肿瘤的放射敏感性与肿瘤异质性、个体遗传差异、肿瘤基因表达谱等有关。有效的肺癌放疗分子标志物的筛选及其生物学功能的深入鉴定，有利于NSCLC治疗方案的细化和预后。我们的先期研究发现，NrP1在免疫系统的辐射反应中表达增高的同时在辐射抗性肿瘤细胞中表达增强。本项目在以往研究基础上拟开展以下工作：首先分析NSCLC组织的NrP1表达水平与临床病理特征及预后关系及肿瘤微环境调节机制，研究 NrP1表达对NSCLC细胞的增殖、迁移、凋亡、细胞周期，荷瘤生长、转移等的影响以及相应的分子机制和信号网络；其次检测NrP1在不同肿瘤和不同辐射敏感性细胞中的特异性；最后阐明 NrP1 的特异性阻断剂-miR-9增强NSCLC细胞放射敏感性作用及其DNA甲基化机制。本研究阐明 NrP1 在NSCLC 病理分期、预后和放疗疗效中的作用机制，为肺癌个体化治疗方案的制定、进一步研发新型分子靶向特异性阻断剂提供基础。

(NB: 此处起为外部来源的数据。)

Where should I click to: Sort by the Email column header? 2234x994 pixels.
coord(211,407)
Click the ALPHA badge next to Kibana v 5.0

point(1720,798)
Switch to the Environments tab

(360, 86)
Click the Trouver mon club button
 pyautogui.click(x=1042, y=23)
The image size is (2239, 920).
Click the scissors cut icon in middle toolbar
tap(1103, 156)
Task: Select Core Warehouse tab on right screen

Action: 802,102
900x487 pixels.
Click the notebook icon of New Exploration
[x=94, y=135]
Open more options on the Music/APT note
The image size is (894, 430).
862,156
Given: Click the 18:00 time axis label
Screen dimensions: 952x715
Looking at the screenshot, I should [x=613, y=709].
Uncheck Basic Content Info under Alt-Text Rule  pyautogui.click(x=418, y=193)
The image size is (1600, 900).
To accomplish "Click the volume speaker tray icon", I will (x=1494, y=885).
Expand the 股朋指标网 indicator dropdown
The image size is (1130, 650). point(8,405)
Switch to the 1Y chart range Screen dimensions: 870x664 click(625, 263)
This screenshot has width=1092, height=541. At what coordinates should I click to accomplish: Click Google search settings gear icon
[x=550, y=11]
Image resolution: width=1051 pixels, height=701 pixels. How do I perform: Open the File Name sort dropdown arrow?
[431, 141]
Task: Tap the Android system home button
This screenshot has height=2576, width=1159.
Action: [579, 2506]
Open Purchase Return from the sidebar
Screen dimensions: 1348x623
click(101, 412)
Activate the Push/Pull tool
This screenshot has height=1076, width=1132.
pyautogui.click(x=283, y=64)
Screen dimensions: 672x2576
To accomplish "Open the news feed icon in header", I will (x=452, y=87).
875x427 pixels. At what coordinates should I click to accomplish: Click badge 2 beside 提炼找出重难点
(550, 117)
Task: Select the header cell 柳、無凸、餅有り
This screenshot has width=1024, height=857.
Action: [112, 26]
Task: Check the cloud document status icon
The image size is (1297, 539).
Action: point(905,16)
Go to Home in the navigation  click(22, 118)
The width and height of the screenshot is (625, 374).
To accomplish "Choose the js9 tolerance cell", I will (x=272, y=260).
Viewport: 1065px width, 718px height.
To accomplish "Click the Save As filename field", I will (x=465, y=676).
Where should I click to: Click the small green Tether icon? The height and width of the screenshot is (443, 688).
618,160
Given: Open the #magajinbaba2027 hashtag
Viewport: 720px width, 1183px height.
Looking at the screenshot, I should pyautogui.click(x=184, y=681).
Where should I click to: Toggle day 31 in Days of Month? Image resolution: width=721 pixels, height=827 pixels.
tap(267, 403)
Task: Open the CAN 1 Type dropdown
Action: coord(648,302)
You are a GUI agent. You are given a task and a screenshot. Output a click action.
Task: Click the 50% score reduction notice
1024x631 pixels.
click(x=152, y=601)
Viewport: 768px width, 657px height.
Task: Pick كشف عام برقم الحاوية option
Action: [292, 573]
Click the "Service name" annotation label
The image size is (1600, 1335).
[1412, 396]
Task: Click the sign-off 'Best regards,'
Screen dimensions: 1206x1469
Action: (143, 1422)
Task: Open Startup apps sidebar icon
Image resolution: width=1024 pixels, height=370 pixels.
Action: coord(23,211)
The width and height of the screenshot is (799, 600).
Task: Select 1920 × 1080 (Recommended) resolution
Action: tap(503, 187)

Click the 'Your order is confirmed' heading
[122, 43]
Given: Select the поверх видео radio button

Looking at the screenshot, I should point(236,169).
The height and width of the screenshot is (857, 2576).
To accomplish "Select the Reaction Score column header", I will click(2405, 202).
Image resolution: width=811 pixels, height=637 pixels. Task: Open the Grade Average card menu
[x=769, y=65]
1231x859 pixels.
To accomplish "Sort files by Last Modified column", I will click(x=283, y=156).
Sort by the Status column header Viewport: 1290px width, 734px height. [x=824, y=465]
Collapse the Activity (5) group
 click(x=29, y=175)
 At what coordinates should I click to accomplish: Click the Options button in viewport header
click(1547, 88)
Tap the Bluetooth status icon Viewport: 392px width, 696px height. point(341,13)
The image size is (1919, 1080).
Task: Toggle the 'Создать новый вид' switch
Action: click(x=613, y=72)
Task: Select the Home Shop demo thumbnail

1. NRP1增强肺癌细胞辐射抗性的影响及其信号通路机制.本研究证实了电离辐射作用后NRP1可以使肺癌细胞的增殖、克隆形成、抗凋亡、侵袭迁移及DNA损伤修复能力增强；进一步利用生物信息学方法筛选并验证，NRP1可以通过激活下游信号通路（VEGF、PI3K-Akt、MARK-ERK、P38、NF-κB及TGF-β）参与NSCLC细胞辐射抗性的形成。.2. 探讨靶向抑制NRP1基因增强肺癌细胞放射敏感性.本研究从体外实验和荷瘤裸鼠模型以及临床病理标本，证实了NRP1在NSCLC细胞产生辐射抗性中的作用及其分子机制。结果提示，①靶向抑制NRP1可以协同辐射明显抑制移植瘤的生长，其抑瘤作用可能与辐射的直接杀伤作用及抑制NRP1后一系列信号通路（PI3K-Akt、MAPK-ERK、NF-κB 及TGF-β）的改变有关。② NRP1的特异性阻断剂（miR-9）可以抑制 A549细胞的增殖、迁移及侵袭能力，并通过上述多条信号传导通路提高 A549 细胞的放射敏感性。在荷瘤裸鼠模型中同样显示，miR-9可以抑制NSCLC产生辐射抗性中NRP1的作用，从而抑制肺转移。③临床NSCLC病理标本的回顾性分析显示，在肺癌组织中miR-9表达与NRP1趋势相反，并且肺癌中miR-9表达水平男性高于女性， NRP1的表达与病理分型（腺癌高于鳞癌）及淋巴结转移有关联。.3. 肺癌炎性微环境和迁移微环境在NRP1诱导的辐射抗性中作用.本研究采用三维细胞培养方式建立共培养体系，探讨肿瘤微环境在NRP1诱导肺癌细胞辐射抗性中的作用机制。发现NRP1可通过对肿瘤微环境中部分炎性因子（TNF、IL-10、IL-8和IL-6）以及相关趋化因子（MCP-1、IP-10、CXCL8和RANTES等）分泌产生影响，进而对肺癌细胞的免疫耐受和迁移能力等方面发挥重要作用。.4. 探讨miR-9靶向调控NRP1增强肺癌放射敏感性的DNA甲基化机制.本研究探讨miR-9增强肺癌细胞放射敏感性的DNA甲基化机制，发现辐射可能通过DNMT1的表达增强肺癌细胞中miR-9的DNA启动子甲基化，进而增强肺癌细胞放射敏感性。.本研究首次证实了靶向抑制NRP1可以提高A549细胞的放射敏感性，为其作为NSCLC放疗增敏药物靶点的研究提供实验依据与理论基础。并且已在学术期刊上发表11篇论文，其中二区SCI文章一篇，三区SCI一篇。